Your task: Leave the pictures out and reproduce, exactly, the lines from the one with "The height and" through the end of the entries below.
(Beginning of Raw data)
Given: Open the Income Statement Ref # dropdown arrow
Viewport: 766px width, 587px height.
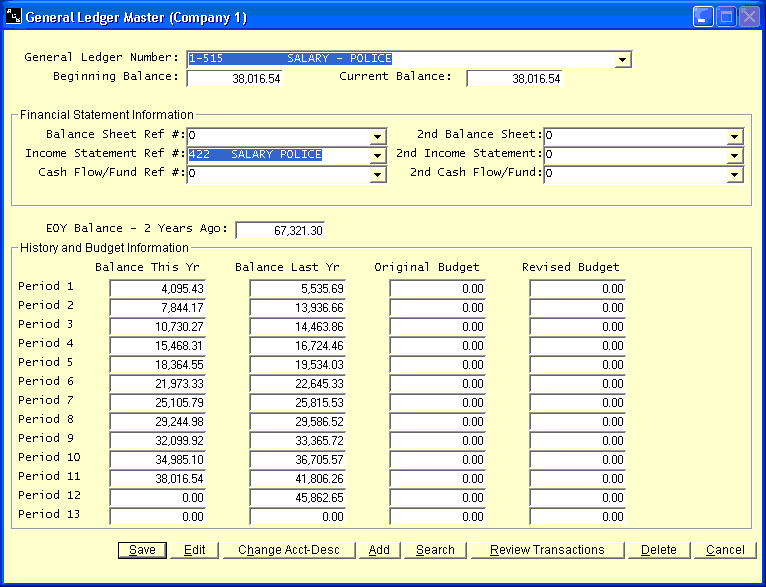Looking at the screenshot, I should point(377,156).
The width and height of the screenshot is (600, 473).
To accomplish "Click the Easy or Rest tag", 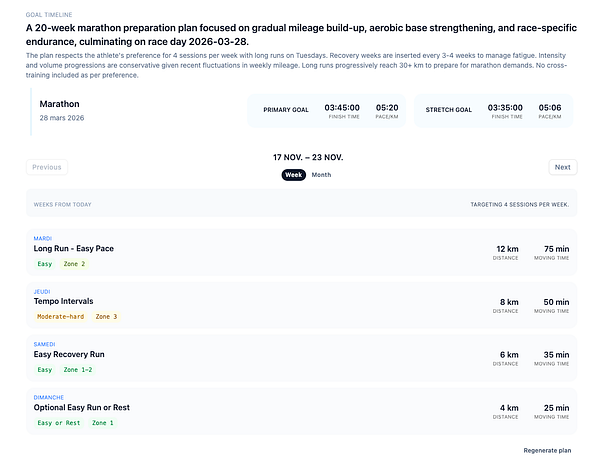I will click(59, 423).
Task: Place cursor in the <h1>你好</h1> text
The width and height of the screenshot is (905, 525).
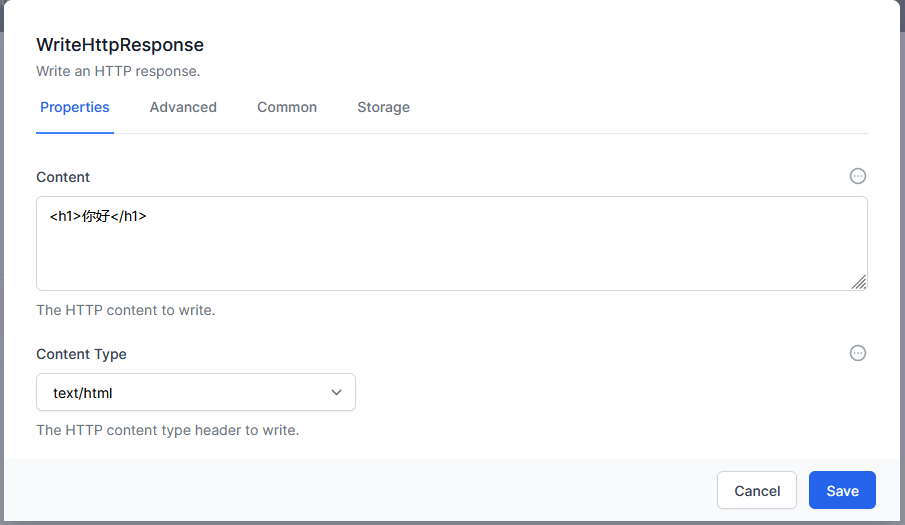Action: coord(98,216)
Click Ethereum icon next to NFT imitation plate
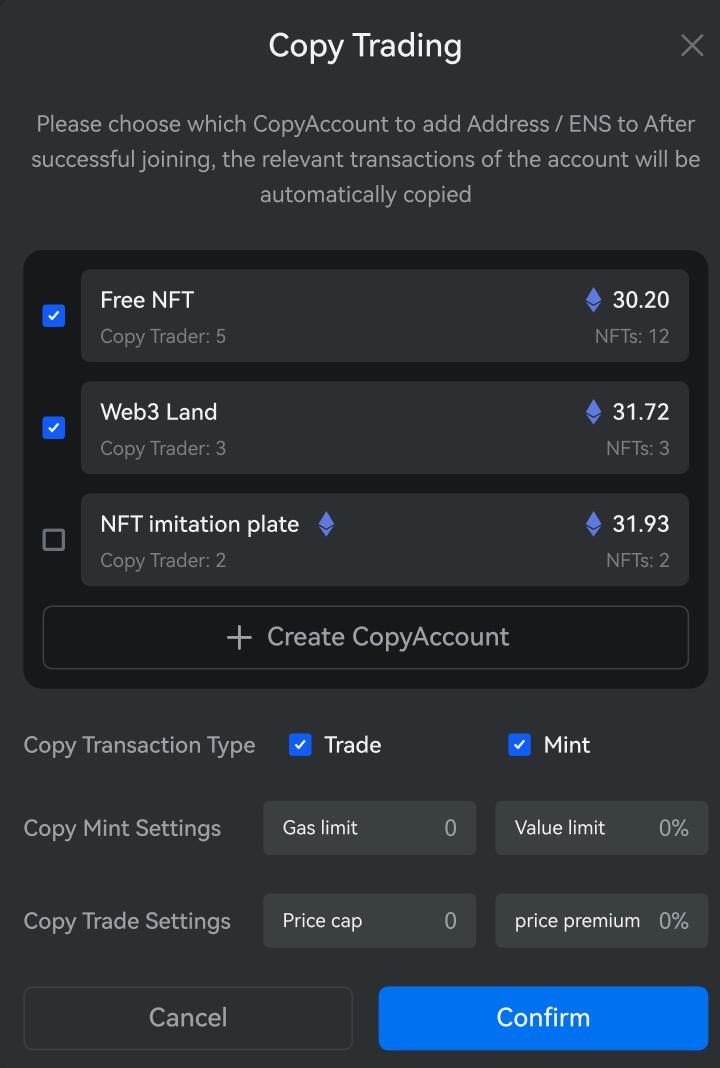This screenshot has height=1068, width=720. tap(326, 524)
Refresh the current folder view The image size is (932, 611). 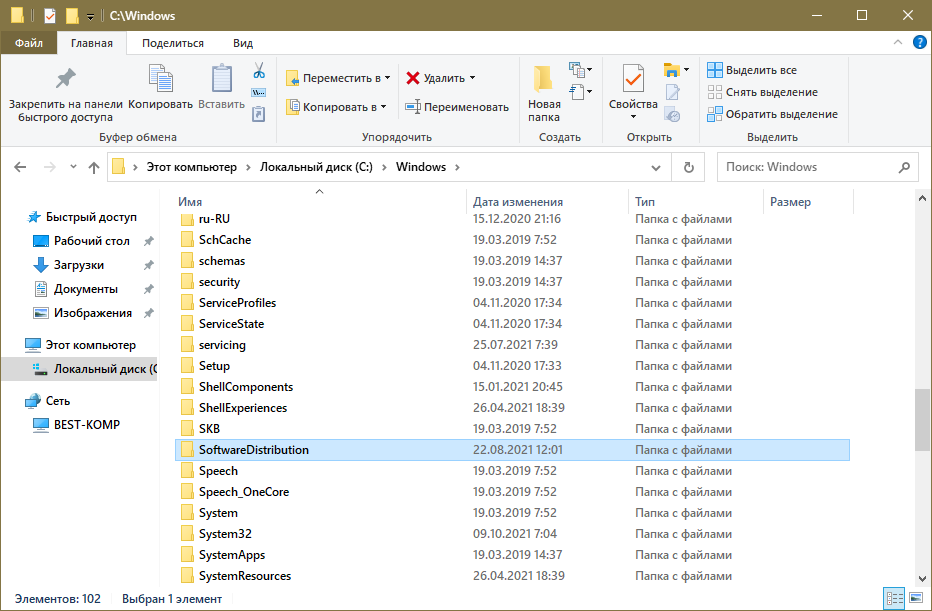pos(687,168)
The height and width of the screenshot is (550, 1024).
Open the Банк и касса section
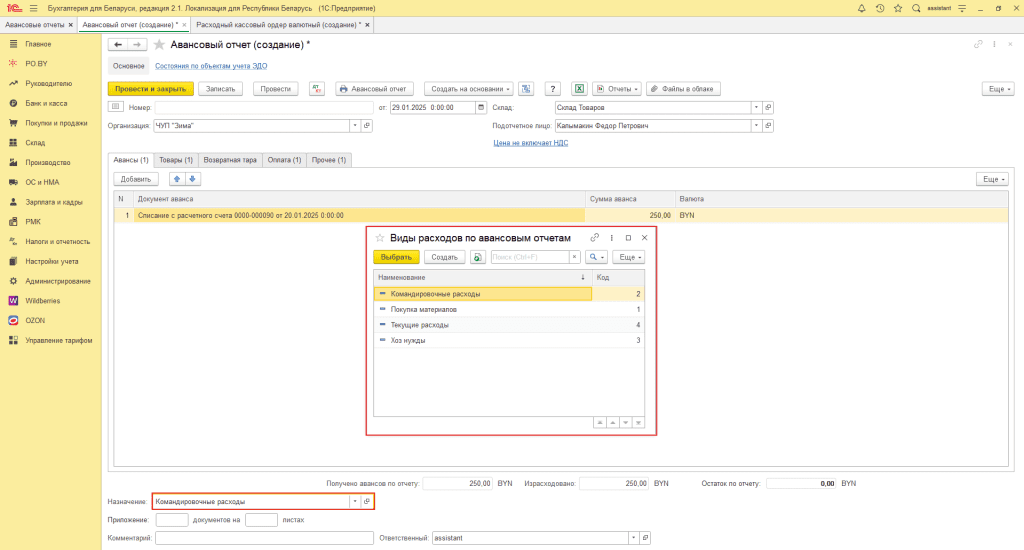pos(45,103)
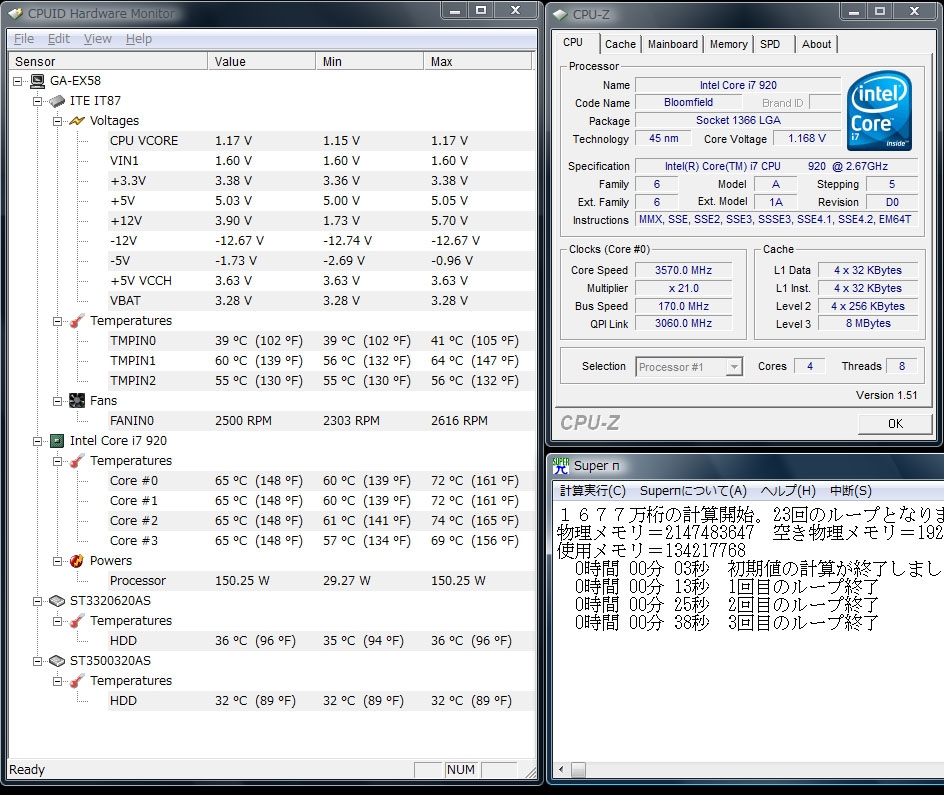This screenshot has width=944, height=795.
Task: Click the Intel Core i7 logo in CPU-Z
Action: point(879,111)
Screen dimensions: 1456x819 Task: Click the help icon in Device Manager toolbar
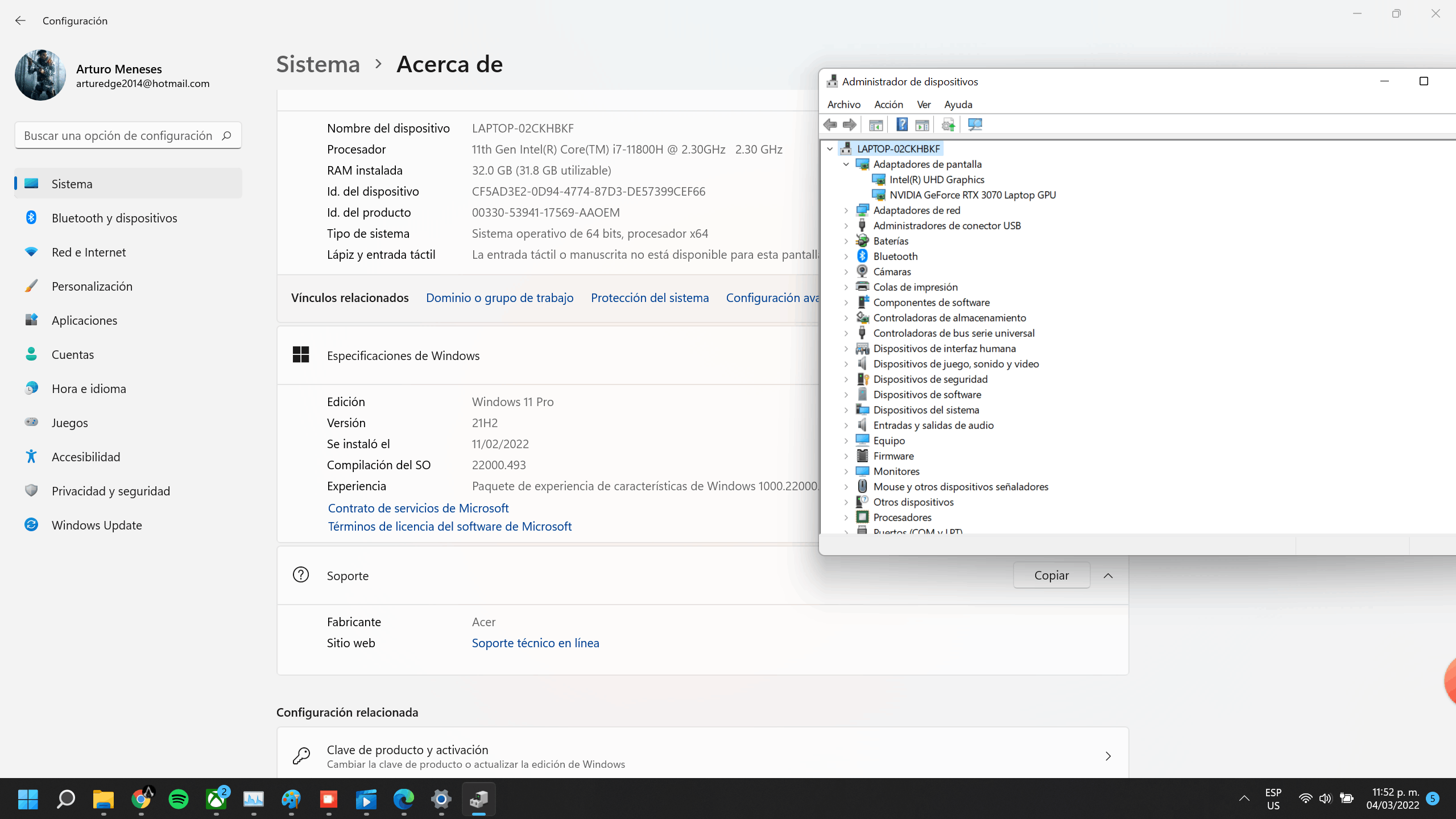[901, 124]
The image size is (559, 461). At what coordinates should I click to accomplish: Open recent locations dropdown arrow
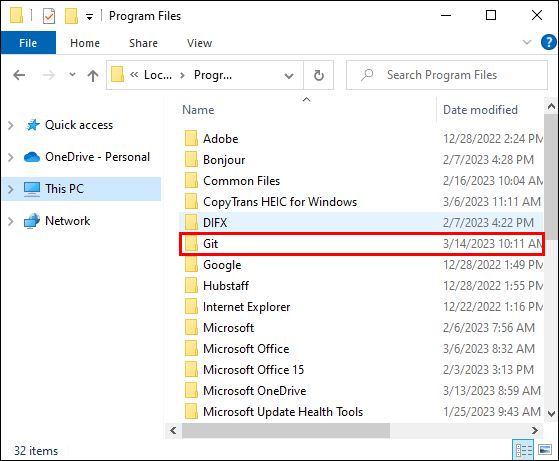[72, 75]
(End of Raw data)
Task result:
The height and width of the screenshot is (550, 1024).
Open the Банк и касса section
pos(45,103)
This screenshot has width=944, height=795.
Task: Click the Intel Core i7 logo in CPU-Z
Action: point(879,111)
Screen dimensions: 1456x819 Task: Click the help icon in Device Manager toolbar
[901, 124]
The image size is (559, 461). At what coordinates should I click to accomplish: Open recent locations dropdown arrow
[72, 75]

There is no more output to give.